Policjanci z Warszawy zatrzymali mężczyzn podejrzanych o rozbój. Z relacji pokrzywdzonego wynika, że został zaczepiony przez dwie osoby, był duszony, a napastnicy zabrali mu telefony, dokumenty i pieniądze, po czym uciekli. W ustaleniu podejrzanych pomogły nagrania z kamer przemysłowych.

Reklama

Reklama

Fot. Policja

Do zdarzenia doszło pod koniec lipca tego roku w nocy przy alei Solidarności. Pokrzywdzony wracał z księgarni do domu. W pewnym momencie zaczepiło go dwóch mężczyzn. Jeden zaczął go dusić, a drugi w tym czasie wyrwał mu saszetkę z telefonami, pieniędzmi i dokumentami.

Mężczyzna stracił przytomność i upadł na chodnik. Po odzyskaniu przytomności okazało się, że napastnicy zabrali to, co miał przy sobie i uciekli.

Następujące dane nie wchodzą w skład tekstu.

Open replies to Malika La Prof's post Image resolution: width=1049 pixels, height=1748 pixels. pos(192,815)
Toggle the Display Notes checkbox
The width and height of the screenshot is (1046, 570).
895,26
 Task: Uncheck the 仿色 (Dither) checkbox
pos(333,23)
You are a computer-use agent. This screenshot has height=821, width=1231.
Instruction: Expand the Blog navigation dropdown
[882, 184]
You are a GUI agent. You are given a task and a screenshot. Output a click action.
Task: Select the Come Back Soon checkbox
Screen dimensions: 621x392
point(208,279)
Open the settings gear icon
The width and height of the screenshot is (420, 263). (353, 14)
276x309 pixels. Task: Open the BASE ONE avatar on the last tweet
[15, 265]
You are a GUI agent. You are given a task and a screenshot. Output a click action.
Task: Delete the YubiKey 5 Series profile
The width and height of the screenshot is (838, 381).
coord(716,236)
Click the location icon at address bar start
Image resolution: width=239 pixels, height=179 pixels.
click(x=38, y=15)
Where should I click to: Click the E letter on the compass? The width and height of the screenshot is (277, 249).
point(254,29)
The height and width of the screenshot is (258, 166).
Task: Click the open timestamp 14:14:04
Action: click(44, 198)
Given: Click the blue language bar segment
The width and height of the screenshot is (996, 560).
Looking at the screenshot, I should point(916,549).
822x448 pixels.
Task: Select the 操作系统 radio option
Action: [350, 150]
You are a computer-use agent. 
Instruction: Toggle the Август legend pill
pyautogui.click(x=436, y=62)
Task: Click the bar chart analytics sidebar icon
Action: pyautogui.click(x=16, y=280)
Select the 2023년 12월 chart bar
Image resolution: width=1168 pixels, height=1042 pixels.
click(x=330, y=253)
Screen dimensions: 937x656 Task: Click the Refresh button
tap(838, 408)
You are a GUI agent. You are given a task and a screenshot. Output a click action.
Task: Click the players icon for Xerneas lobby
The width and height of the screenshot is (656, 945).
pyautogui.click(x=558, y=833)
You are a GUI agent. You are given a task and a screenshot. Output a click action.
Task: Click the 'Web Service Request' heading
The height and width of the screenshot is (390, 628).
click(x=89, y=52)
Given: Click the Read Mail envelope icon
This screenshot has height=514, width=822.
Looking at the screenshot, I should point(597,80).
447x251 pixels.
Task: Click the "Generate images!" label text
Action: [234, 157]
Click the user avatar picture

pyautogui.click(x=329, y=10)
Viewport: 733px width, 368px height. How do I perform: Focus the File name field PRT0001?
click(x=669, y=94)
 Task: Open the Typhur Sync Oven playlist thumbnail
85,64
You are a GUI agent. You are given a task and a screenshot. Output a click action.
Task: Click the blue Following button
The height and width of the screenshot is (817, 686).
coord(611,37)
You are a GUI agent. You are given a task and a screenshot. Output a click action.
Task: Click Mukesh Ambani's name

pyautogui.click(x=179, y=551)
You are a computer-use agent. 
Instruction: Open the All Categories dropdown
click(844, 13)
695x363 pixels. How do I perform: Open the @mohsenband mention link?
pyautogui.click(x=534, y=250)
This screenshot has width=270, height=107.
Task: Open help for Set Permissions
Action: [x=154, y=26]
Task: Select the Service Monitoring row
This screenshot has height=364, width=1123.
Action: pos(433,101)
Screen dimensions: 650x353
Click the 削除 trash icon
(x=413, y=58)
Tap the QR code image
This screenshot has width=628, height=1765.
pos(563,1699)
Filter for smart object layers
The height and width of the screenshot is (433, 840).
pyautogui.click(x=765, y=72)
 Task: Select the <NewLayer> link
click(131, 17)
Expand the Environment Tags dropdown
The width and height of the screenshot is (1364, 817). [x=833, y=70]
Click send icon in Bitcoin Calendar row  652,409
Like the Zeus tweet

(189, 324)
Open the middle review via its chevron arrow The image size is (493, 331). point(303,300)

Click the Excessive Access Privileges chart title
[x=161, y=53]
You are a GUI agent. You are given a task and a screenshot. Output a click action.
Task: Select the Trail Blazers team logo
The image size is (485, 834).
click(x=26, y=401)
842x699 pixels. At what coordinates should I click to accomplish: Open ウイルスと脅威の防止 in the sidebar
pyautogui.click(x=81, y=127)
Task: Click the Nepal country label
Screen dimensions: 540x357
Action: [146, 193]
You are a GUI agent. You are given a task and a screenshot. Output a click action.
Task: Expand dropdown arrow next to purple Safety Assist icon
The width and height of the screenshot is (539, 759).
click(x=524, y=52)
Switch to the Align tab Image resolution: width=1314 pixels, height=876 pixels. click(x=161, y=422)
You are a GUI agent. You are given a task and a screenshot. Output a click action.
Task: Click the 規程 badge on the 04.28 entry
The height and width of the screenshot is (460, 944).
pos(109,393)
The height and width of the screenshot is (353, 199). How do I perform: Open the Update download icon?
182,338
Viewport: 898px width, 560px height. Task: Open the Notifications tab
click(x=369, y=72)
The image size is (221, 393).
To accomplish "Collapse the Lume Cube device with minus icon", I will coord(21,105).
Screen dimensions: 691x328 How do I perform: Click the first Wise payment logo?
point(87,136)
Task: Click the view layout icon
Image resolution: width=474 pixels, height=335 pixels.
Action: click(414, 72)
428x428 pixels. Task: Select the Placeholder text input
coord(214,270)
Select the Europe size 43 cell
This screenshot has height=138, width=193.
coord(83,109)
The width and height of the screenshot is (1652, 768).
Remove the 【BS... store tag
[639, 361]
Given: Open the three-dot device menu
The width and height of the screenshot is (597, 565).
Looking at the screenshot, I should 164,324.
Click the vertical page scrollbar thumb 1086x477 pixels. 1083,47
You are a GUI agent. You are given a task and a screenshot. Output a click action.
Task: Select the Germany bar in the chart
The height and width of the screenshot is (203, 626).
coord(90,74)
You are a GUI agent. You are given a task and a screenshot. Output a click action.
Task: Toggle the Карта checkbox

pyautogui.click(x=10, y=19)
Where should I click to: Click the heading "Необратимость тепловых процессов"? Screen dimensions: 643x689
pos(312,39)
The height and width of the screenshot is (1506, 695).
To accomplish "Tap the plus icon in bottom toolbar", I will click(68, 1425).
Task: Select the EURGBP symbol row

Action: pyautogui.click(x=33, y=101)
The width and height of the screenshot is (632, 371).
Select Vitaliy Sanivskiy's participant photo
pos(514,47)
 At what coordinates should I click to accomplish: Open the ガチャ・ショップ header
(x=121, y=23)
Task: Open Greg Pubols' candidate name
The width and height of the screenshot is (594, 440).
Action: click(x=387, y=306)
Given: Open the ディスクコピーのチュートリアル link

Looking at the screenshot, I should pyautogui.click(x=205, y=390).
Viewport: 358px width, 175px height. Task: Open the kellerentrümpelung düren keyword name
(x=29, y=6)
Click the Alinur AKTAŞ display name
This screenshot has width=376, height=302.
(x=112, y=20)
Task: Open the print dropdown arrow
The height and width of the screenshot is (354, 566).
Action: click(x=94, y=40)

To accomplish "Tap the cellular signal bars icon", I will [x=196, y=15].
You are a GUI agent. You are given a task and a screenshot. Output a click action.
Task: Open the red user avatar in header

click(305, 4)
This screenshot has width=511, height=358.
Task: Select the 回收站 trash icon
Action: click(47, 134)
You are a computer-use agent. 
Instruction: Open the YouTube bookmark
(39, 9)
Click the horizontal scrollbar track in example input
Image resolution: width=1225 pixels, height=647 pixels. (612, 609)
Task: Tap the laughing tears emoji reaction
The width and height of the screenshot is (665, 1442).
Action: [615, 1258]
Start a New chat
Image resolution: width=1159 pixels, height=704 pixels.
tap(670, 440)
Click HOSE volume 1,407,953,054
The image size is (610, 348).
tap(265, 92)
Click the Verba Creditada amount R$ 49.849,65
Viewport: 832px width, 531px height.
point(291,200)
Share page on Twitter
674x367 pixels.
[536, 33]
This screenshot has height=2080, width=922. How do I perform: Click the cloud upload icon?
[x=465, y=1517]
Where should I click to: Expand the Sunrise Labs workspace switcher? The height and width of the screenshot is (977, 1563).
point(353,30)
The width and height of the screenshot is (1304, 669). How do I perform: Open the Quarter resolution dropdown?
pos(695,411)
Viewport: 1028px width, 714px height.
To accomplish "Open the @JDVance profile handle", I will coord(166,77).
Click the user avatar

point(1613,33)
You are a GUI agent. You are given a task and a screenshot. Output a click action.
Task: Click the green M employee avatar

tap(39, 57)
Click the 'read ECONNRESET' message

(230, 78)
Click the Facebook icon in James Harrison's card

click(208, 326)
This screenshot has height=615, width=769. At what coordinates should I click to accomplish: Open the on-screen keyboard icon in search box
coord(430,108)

Wyjaśnieniem sprawy zajęli się policjanci ze śródmiejskiego wydziału do walki z przestępczością przeciwko życiu i zdrowiu. To dzięki ich zaangażowaniu i wnikliwej analizie nagrań z kamer przemysłowych zatrzymani zostali 47-letni Adam S. i 36-letni Andrzej W.

Podejrzani usłyszeli zarzut rozboju, do którego się przyznali. Za to przestępstwo kodeks karny przewiduje do 12 lat pozbawiani wolności.